# Exercise directions
Repeat exactly, please, the lines that begin at the start of the listing and end at the line holding "1280x720 pixels.".

# Dataset excerpts
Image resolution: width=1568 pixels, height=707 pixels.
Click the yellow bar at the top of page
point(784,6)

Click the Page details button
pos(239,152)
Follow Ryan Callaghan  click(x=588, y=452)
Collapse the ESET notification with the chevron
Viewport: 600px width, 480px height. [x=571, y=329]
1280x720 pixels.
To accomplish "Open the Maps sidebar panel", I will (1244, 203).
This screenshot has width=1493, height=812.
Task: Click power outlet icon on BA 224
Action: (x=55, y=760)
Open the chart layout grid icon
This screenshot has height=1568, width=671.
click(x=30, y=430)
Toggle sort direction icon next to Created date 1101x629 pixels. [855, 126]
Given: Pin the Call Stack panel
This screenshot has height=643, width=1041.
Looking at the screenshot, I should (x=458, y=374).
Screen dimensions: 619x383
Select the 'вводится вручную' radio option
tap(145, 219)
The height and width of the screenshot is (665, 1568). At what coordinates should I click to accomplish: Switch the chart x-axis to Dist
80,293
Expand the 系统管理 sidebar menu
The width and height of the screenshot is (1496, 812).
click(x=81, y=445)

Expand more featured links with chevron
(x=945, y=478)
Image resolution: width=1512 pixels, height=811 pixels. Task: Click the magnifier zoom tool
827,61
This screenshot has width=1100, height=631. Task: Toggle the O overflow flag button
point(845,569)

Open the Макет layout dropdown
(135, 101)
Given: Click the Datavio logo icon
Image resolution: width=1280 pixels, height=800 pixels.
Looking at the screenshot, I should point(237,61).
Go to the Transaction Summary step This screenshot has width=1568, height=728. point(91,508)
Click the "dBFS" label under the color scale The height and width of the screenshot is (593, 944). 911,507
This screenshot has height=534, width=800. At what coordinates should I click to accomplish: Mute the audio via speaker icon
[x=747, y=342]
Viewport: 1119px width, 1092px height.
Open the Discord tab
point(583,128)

# Answer space
Image resolution: width=1568 pixels, height=707 pixels.
Click the yellow bar at the top of page
point(784,6)

Click the Page details button
pos(239,152)
Follow Ryan Callaghan  click(x=588, y=452)
Collapse the ESET notification with the chevron
Viewport: 600px width, 480px height. [x=571, y=329]
1280x720 pixels.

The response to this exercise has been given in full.